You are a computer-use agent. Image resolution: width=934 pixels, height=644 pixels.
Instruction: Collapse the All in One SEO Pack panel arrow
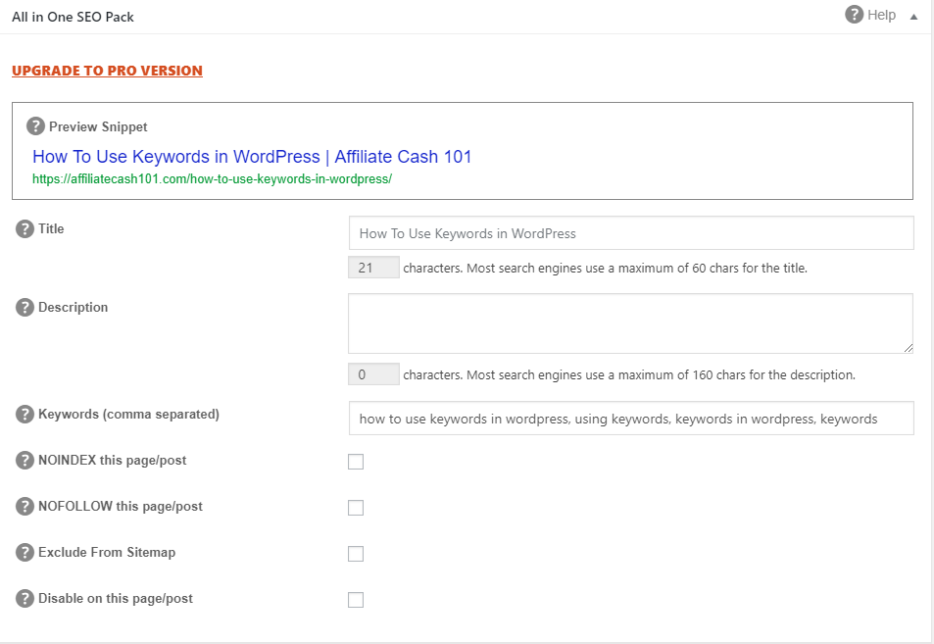[x=913, y=17]
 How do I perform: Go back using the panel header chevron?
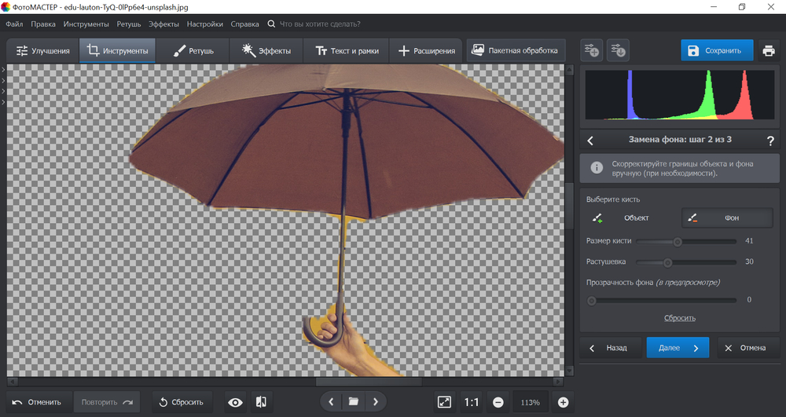[591, 141]
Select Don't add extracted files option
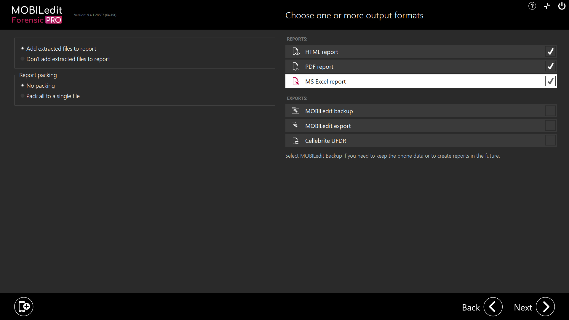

....

» AIM OF THE EXERCISE
Everything from the line with "How do I perform: Go" through the last line above must be repeated exactly, except the pictures.

» EXPECTED OUTPUT
 How do I perform: Go back using the panel header chevron?
[591, 141]
Select Don't add extracted files option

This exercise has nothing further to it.